## BRIEF A:
In the SOPA post introduction, which committee's key members received generous contributions from the entertainment industry?
## BRIEF B:
Which groups does the SOPA post introduction say gave strong pushback against the bill? List all of them.
## BRIEF C:
Set down the part of the SOPA post introduction starting with "[Note: this is" and going on through "is going on?".

*** PAGE EXCERPT ***

[Note: this is the third in a series of posts on SOPA.]
Introduction
In the first of these SOPA posts I provided circumstantial evidence that the entertainment industry's increased lobbying and generous contributions to key Judiciary Committee members had at least facilitated strong bipartisan support for the bill and an easy pathway out of committee. Nevertheless, the bill has become extremely controversial in recent weeks, eliciting strong pushback from leading tech and internet companies, their trade groups, venture capitalists, and internet and civil rights advocacy groups - as well as strong criticism from many legal scholars. In the second post I argued, using the most primitive possible textual analysis, that SOPA was never meant to be exclusively about what its defenders claimed it was, "rogue foreign sites". So what is going on?

*** End of PAGE EXCERPT ***
*** RECORD EXTRACTS ***

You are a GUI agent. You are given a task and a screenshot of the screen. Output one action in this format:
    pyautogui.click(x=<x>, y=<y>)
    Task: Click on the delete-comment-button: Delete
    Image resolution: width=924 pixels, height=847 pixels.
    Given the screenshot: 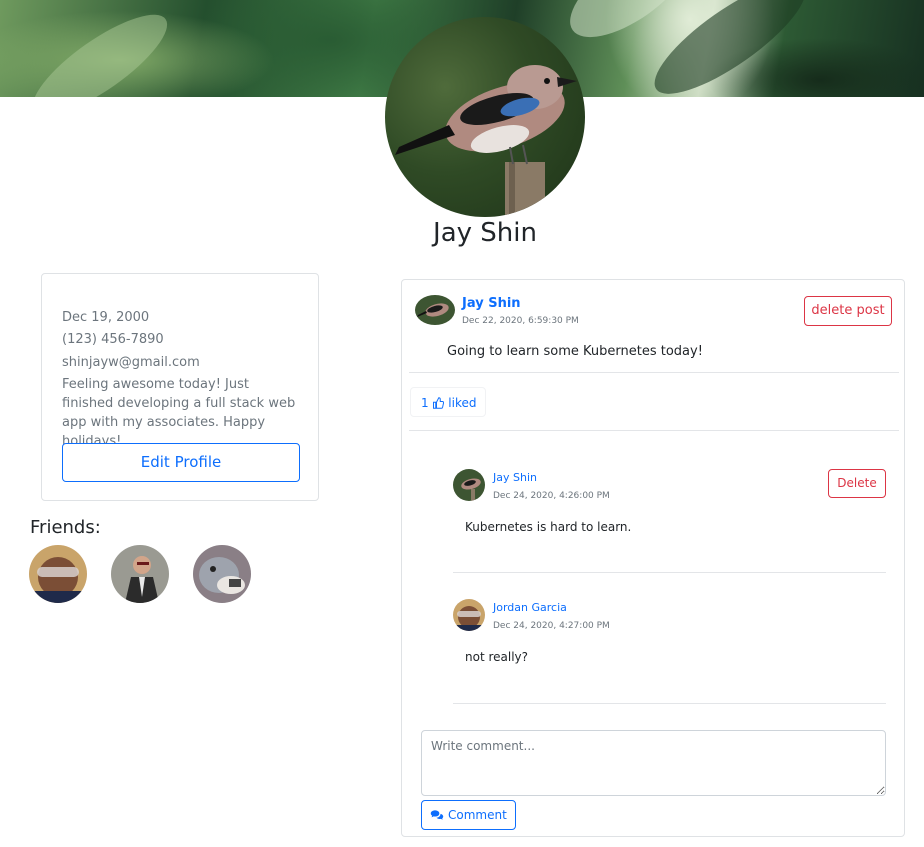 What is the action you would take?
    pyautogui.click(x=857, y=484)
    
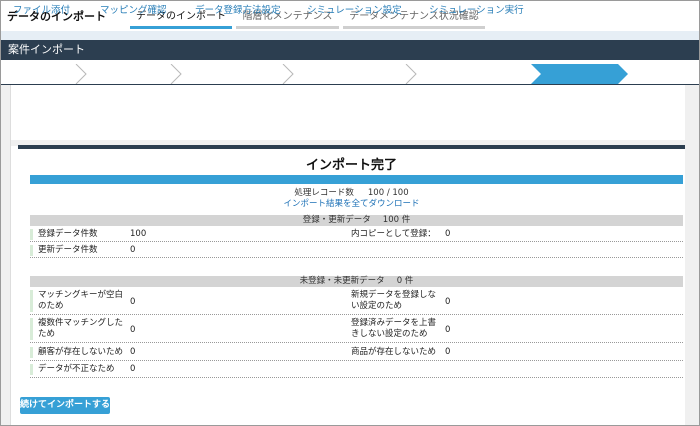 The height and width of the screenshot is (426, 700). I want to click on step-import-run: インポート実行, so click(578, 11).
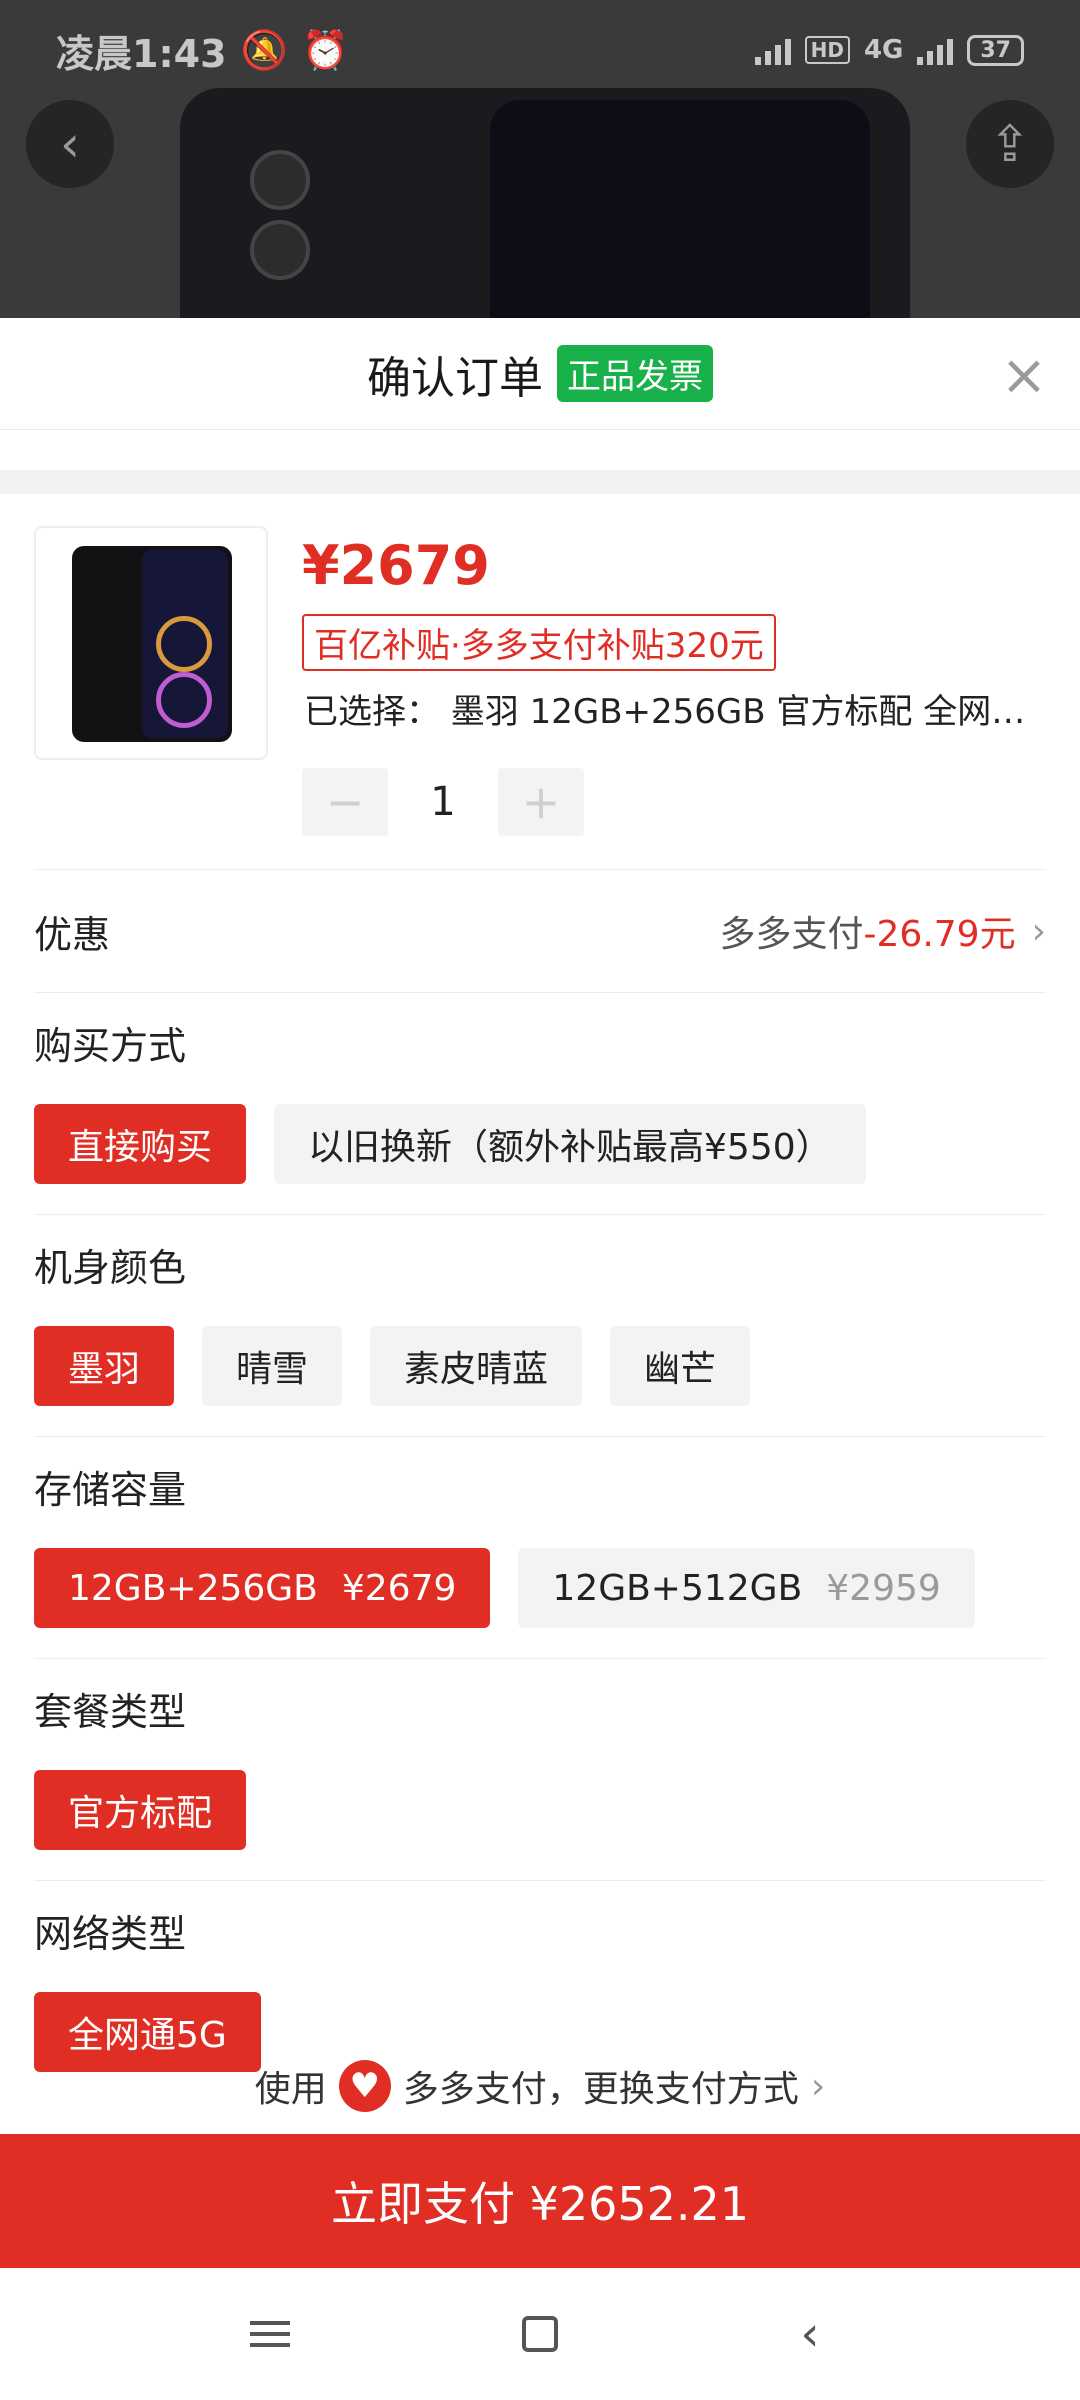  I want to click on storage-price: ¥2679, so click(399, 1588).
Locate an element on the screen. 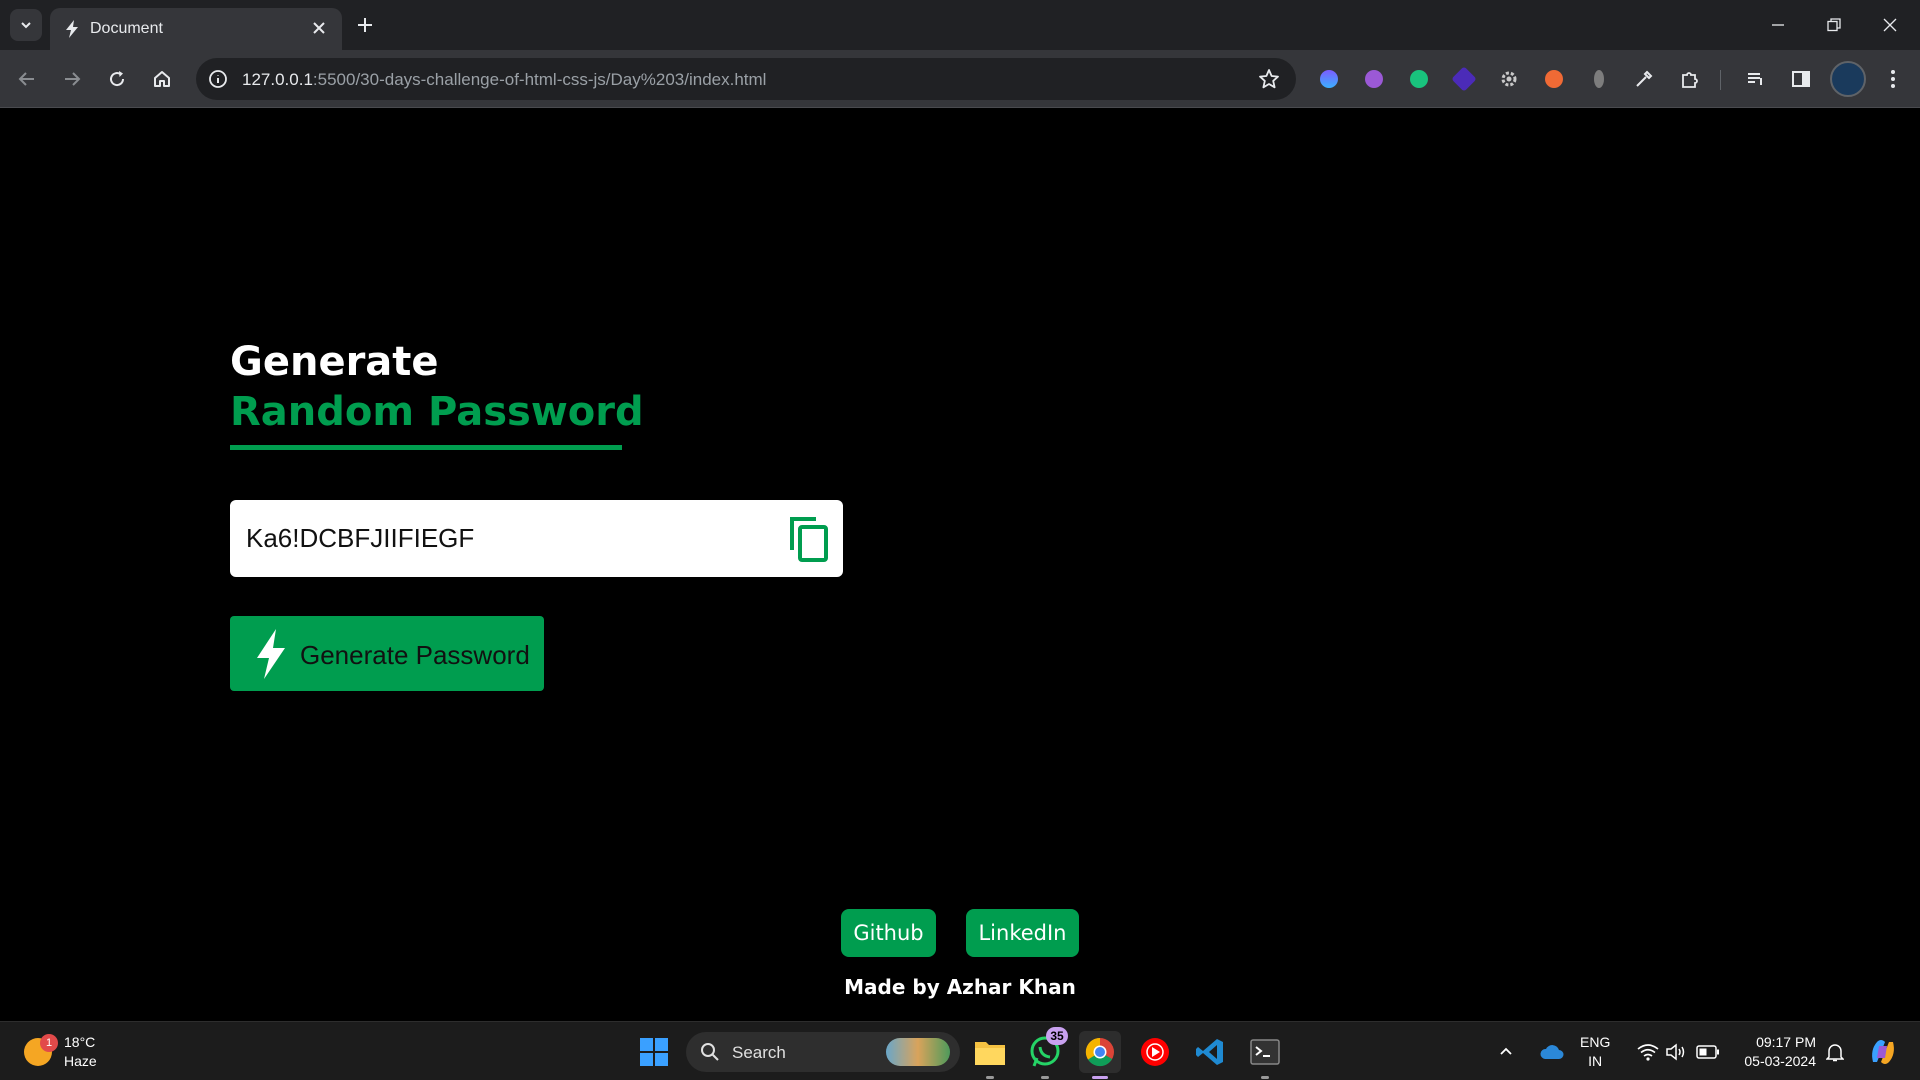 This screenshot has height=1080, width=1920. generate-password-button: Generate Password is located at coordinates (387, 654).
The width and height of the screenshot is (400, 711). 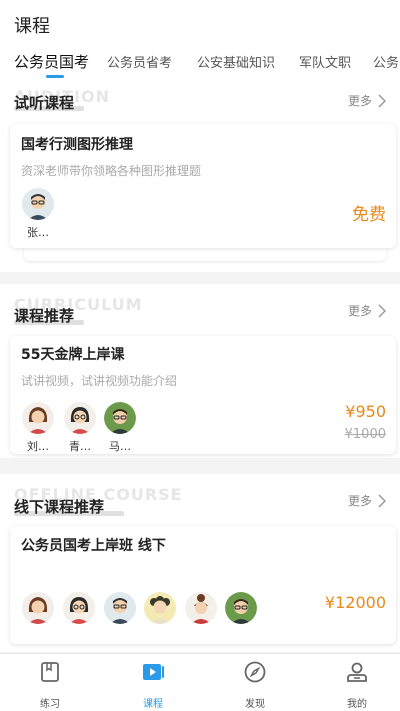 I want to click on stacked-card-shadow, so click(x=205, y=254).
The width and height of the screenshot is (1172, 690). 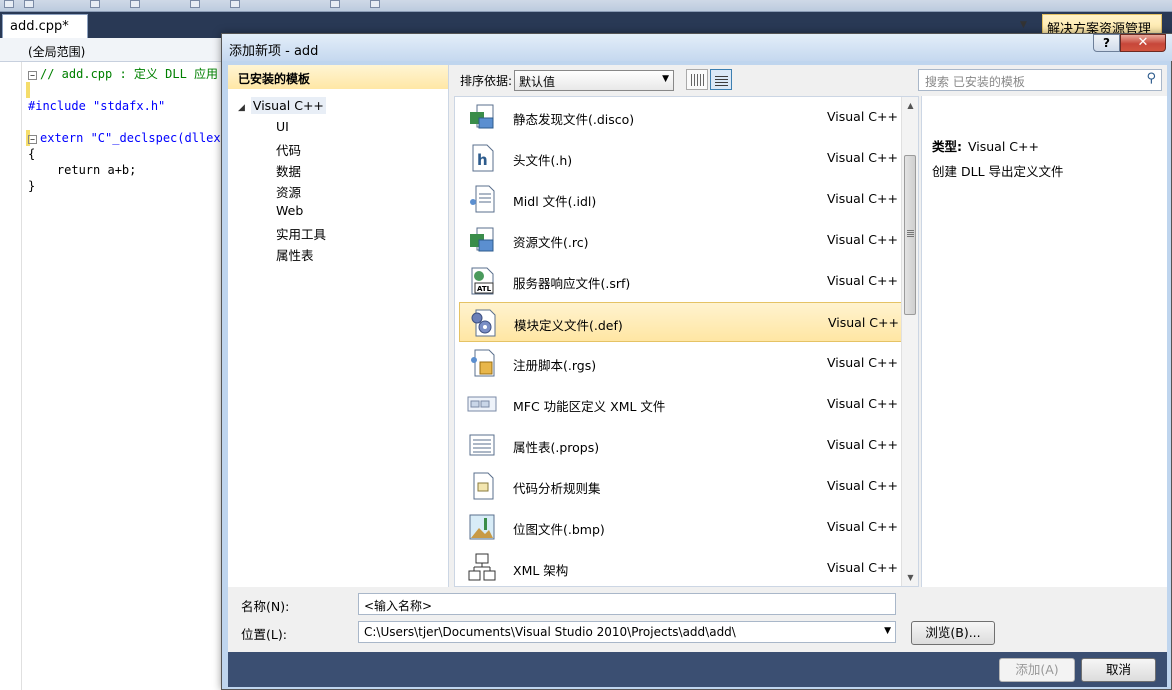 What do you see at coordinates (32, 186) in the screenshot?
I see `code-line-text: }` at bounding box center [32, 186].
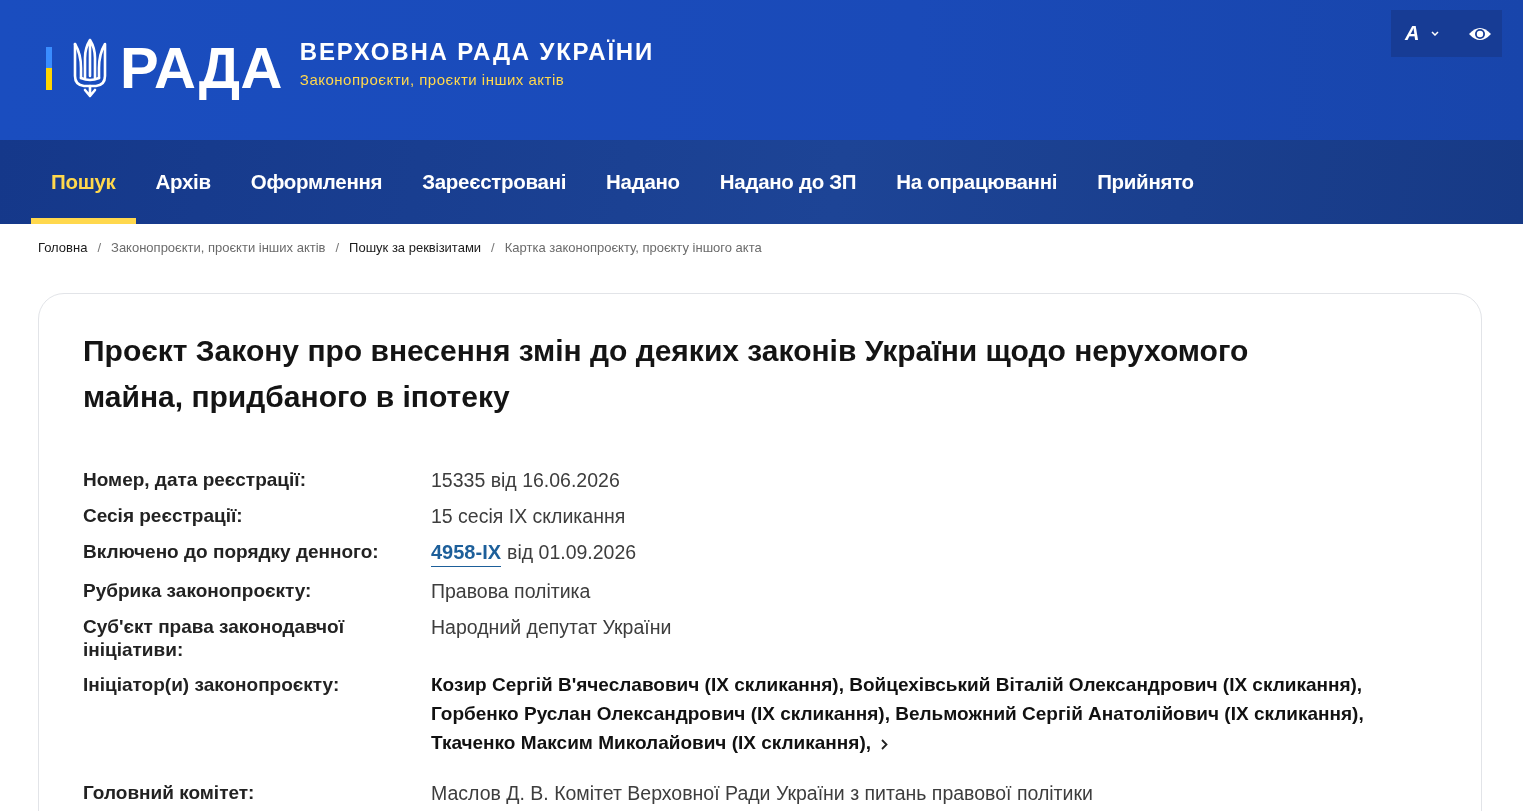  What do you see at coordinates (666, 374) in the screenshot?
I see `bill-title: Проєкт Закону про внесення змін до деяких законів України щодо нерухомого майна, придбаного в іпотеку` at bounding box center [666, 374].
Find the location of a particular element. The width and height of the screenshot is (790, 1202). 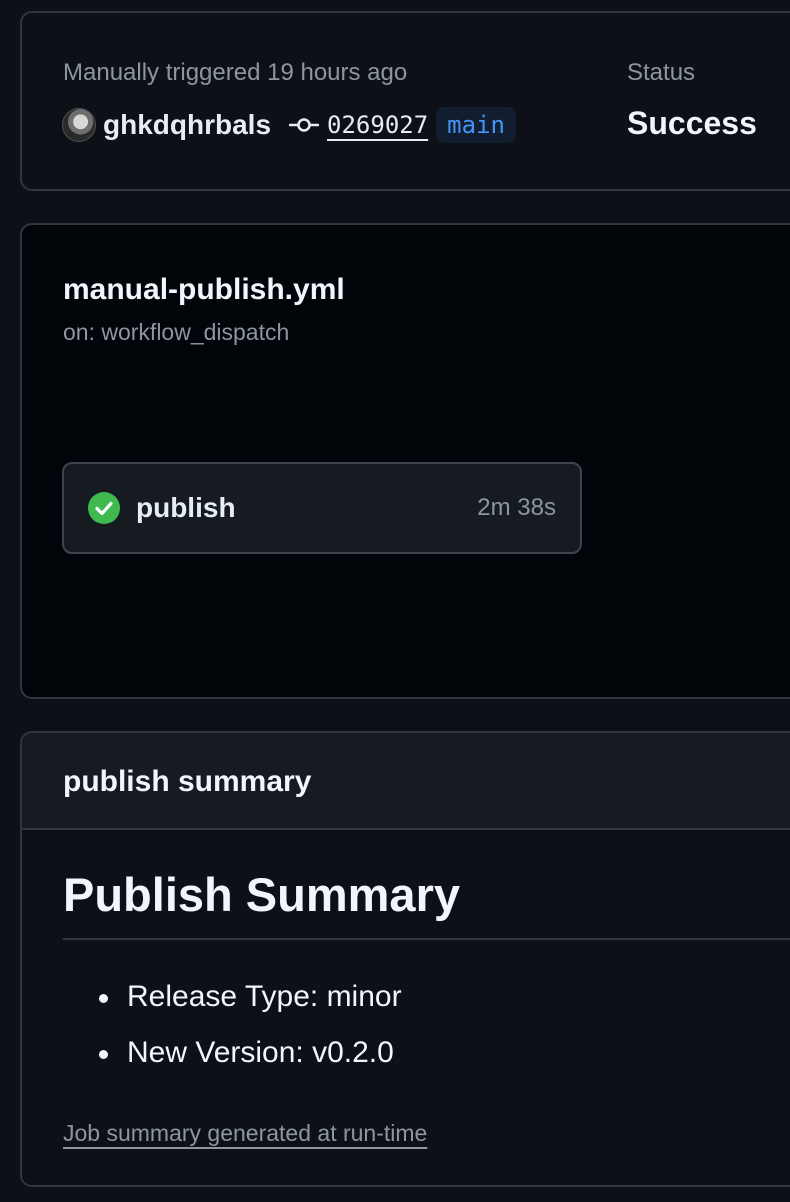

*** End of RECORD EXTRACTS ***

## OUTPUT A:
The Judiciary Committee.

## OUTPUT B:
- Leading tech and internet companies
- Their trade groups
- Venture capitalists
- Internet and civil rights advocacy groups

## OUTPUT C:
[Note: this is the third in a series of posts on SOPA.]
Introduction
In the first of these SOPA posts I provided circumstantial evidence that the entertainment industry's increased lobbying and generous contributions to key Judiciary Committee members had at least facilitated strong bipartisan support for the bill and an easy pathway out of committee. Nevertheless, the bill has become extremely controversial in recent weeks, eliciting strong pushback from leading tech and internet companies, their trade groups, venture capitalists, and internet and civil rights advocacy groups - as well as strong criticism from many legal scholars. In the second post I argued, using the most primitive possible textual analysis, that SOPA was never meant to be exclusively about what its defenders claimed it was, "rogue foreign sites". So what is going on?